*** Opening of ENTRIES PROVIDED ***

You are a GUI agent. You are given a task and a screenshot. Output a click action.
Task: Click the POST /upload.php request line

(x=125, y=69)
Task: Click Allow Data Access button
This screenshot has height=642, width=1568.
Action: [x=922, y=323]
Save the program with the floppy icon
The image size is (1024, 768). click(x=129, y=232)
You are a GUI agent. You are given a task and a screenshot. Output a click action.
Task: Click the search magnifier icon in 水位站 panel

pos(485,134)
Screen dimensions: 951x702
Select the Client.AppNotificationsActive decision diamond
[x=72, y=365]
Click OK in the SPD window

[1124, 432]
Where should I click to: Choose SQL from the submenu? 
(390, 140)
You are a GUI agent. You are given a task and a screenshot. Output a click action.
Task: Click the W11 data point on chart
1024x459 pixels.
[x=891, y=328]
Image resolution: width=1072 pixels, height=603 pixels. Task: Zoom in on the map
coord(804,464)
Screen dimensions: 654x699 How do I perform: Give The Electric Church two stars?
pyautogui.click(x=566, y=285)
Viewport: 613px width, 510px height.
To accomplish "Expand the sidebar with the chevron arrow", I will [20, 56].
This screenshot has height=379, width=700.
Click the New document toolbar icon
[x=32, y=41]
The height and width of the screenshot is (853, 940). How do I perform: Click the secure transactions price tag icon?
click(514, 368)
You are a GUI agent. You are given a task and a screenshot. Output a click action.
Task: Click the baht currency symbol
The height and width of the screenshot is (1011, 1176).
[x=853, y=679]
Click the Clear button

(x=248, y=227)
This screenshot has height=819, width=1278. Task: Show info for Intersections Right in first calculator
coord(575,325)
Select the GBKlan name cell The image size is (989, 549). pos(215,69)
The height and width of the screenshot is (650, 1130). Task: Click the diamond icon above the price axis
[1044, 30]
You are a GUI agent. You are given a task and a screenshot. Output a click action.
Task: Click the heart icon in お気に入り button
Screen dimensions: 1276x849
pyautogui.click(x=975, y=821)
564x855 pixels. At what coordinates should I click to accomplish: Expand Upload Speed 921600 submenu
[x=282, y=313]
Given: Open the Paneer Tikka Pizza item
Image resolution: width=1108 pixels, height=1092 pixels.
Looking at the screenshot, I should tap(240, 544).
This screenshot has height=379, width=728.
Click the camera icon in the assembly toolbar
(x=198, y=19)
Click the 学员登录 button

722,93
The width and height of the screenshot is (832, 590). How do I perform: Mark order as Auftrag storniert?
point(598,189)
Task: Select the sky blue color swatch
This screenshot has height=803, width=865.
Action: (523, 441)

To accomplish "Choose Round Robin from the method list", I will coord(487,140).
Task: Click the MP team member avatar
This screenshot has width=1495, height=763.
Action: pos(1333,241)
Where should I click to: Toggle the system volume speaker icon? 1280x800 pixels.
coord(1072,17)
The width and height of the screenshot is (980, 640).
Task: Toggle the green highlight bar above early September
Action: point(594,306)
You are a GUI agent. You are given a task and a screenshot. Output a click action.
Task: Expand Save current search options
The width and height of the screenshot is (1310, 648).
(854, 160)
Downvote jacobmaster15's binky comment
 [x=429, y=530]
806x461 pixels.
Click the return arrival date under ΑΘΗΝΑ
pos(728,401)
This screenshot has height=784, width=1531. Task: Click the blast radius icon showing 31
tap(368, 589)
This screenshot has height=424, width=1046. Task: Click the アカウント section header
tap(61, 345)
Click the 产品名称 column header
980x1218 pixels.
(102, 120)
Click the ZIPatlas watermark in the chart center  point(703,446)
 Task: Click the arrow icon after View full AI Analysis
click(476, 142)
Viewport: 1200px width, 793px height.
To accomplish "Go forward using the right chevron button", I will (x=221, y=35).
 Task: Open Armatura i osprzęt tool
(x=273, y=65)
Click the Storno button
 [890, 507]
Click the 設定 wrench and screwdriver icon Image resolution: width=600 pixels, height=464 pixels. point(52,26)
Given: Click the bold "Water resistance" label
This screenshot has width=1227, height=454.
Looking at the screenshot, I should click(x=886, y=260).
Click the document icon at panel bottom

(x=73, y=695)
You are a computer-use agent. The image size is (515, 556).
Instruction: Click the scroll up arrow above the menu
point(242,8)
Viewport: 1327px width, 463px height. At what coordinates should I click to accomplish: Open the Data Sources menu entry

*** Close of ENTRIES PROVIDED ***

▸ WHAT IS REQUIRED: Reproduce word for word the material above, starting with the line that has "Viewport: 613px width, 510px height." and stopping after the line that has "Task: Click the baht currency symbol".

▸ SOLUTION TO THIS TASK:
Viewport: 613px width, 510px height.
To accomplish "Expand the sidebar with the chevron arrow", I will [20, 56].
This screenshot has height=379, width=700.
Click the New document toolbar icon
[x=32, y=41]
The height and width of the screenshot is (853, 940). How do I perform: Click the secure transactions price tag icon?
click(514, 368)
You are a GUI agent. You are given a task and a screenshot. Output a click action.
Task: Click the baht currency symbol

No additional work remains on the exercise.